SHOSTAKOVICH AND GLAZUNOV VIOLIN CONCERTOS
Benedetti explores contrasting Russian violin concertos in an album of two works composed four decades apart.
Nicola Benedetti’s new album on Decca Classics is a journey between two different, yet connected, concertos for the violin. Glazunov’s glittering 1904 work is separated from his pupil Shostakovich’s 1947 concerto, not only by 40 years, but also by several landmark events in history: the Russian Revolution, Stalin’s Terror and the Second World War. Benedetti performs these two works with the Bournemouth Symphony Orchestra under the baton of Kirill Karabits.
Nicola maintains that, ‘the works on this album are polar opposites in their emotional expression, orchestral colour, formally and technically, and reflect the enormous shift in compositional trends during the first part of the twentieth century.’
Benedetti’s own encounter with Russian music began at the Yehudi Menuhin School with her violin teachers Natasha Boyarsky and Lutsia Ibragimova.
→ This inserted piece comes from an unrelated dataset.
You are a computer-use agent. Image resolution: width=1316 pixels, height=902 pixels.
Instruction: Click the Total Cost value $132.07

Benedetti remembers this time vividly. ‘Lutsia’s daughter, Alina, and I became great friends, and on occasion we visited Natasha’s house to hear recordings of a panoply of historic Russian violin playing. I was thrust into a different world, a little terrifying, extremely demanding but so loving, so warm. It was in Natasha’s house I first saw, unforgettably, a film of David Oistrakh performing Shostakovich and perhaps better understood the place of the violin in Russian culture.’
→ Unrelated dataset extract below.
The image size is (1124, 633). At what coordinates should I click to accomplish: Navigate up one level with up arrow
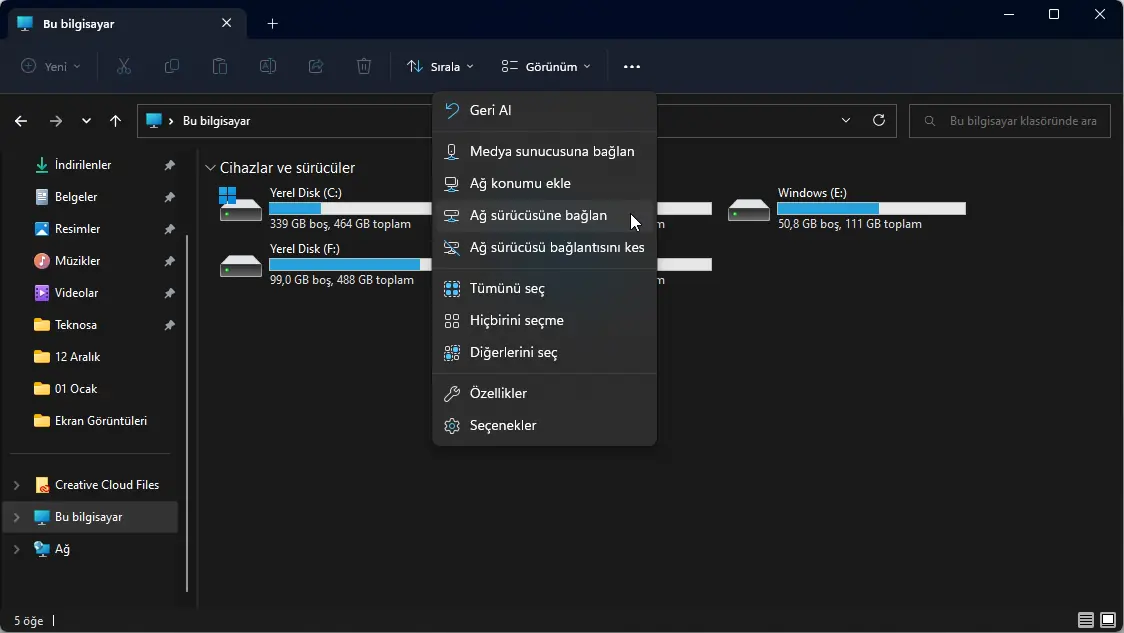tap(116, 121)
Glazunov’s Violin Concerto in A minor, Op.82
Alexander Glazunov’s compact concerto is dedicated to the great virtuoso Leopold Auer, is full of flowing lyricism and its three movements and cadenza are played continuously. Benedetti comments, ‘I think the music needs enormous freedom; its lilting Romanticism invites a chamber like conversation. In the Andante, there is such a sense of fantasy as it is so delicate and effervescent. The interweaving of violin with horn and wind soloists requires a flexibility and sensitivity back and forth between soloist and orchestra, and indeed within the orchestra. We have to trust each other implicitly to have this freedom.’
Benedetti continues, ‘The cadenza is very spontaneous-sounding. By this I mean it is designed to sound improvised, as if the violinist is choosing at a whim to go this way or that. Once again, it maintains a quite unusual sense of freedom. I see the rondo Allegro as the moment for showing off, in its light-hearted exuberance and array of violinistic acrobatics, it harks back to Paganini. There is so much colour, unhindered beauty and optimism in this concerto, and such an abundance of melodic material.’
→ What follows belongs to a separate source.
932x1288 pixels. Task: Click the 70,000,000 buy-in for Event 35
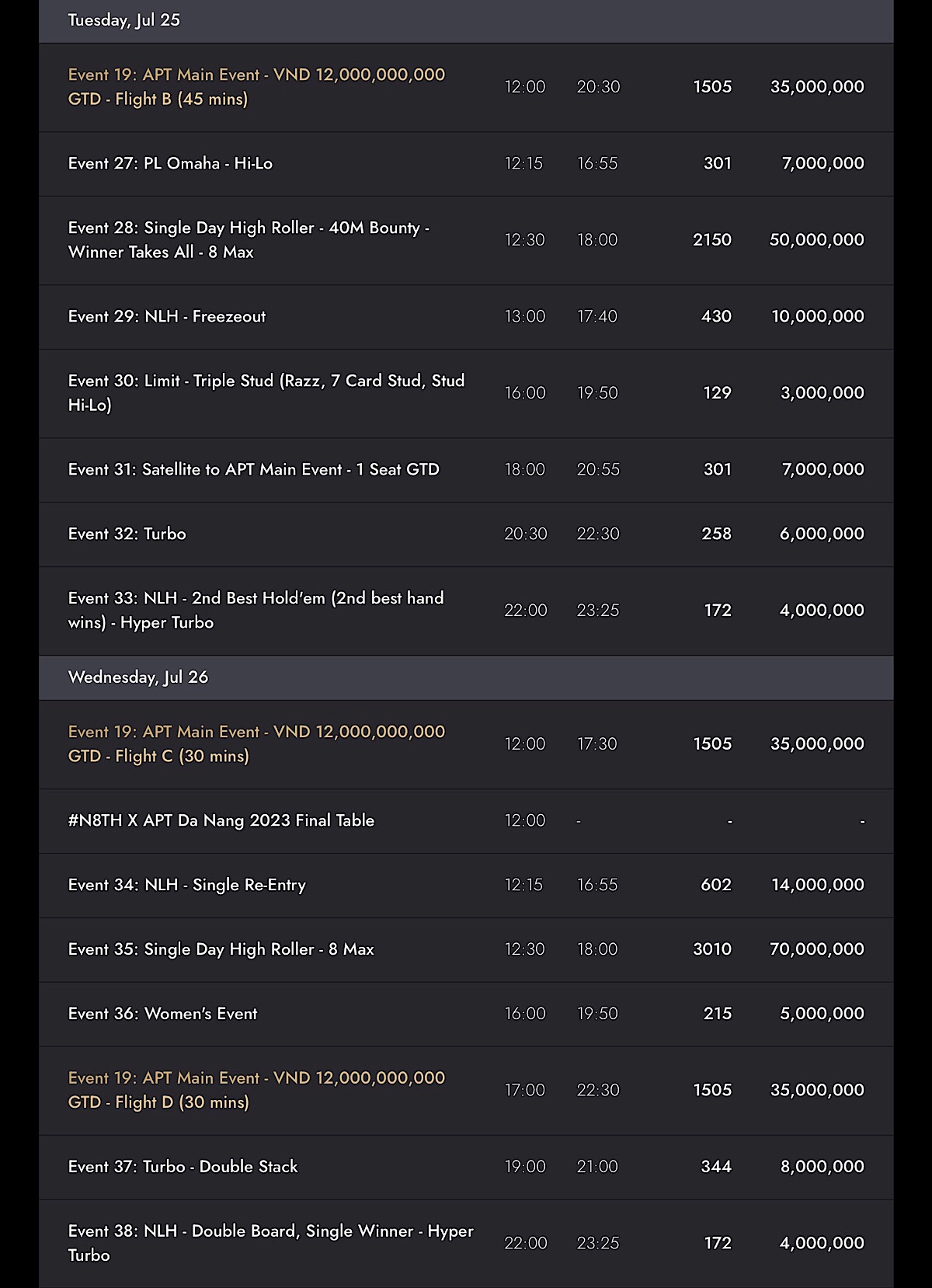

Shostakovich Violin Concerto No.1, Op.99
Whilst Glazunov’s work boasts a sense of freedom, Dmitri Shostakovich’s First Violin Concerto was composed at a time of great artistic control in the Soviet Union. Composed in March 1948 when the Soviet Culture Secretary, Zhdanov, issued his infamous decree against ‘formalism’ in music, the work was quietly completed and shelved. Having been hauled before a Composers’ Union tribunal and forced to ‘repent,’ the work’s great personal significance to Shostakovich is clear.
‘The opening Nocturne is the most ambiguous and I think the most labyrinthine of all the movements. It’s like you are on a journey but you never arrive’, comments Benedetti. After the Scherzo lies the Passacaglia which is…’one of the most powerful things I ever play, so intimate, so tender, but something is screaming underneath.’
At the concerto’s crisis point, the violin is competing with the brass and Benedetti continues, ‘I cannot compete with the horns, but the music is asking for this edge, this extremity. When you get to the peak of this it is as if you are physically exhausted, there’s a sudden calm, a hopelessness, and you are left alone playing with just strings plucked in unison, drained of all colour. That moment leading into the cadenza sends shivers down my spine every time, whether listening or playing.’
The Cadenza begins with simple major arpeggios and, ‘you need to prepare for a long climb’, comments Benedetti. ‘There’s a throbbing fatalistic quality to those triplets, the rhythm is hinting that all is not well, despite the major arpeggios. Gradually you depart from them to hear the composer’s own DSCH signature in the music. Then he builds tension relentlessly, and there’s no let up until we reach the Burlesque.’
Originally, there was not meant to be a break between the cadenza and the tumultuous final movement but, even David Oistrakh, who gave the premiere in 1956 and according to Benedetti is, ‘one of the most well-balanced, natural players who ever lived’, demanded a break and sixteen bars of tutti were inserted. ‘This movement needs extreme drive which is very particular to Russian music: that idea of pushing forward but not rushing. It is a sweet spot that Kirill Karabits understands totally.’
On the Ukrainian conductor, Benedetti says: ‘Embarking on a concerto like this you need to have complete trust in your collaborators; this is no time for micro-managing a performance. Kirill is brilliant at finding the right focus, of ensuring things aren’t over-indulgent, he’s steadfast and uncompromising and we both worked towards the same end. Put that beside the great warmth and vivacity of the Bournemouth Symphony Orchestra, and I had the right partners.’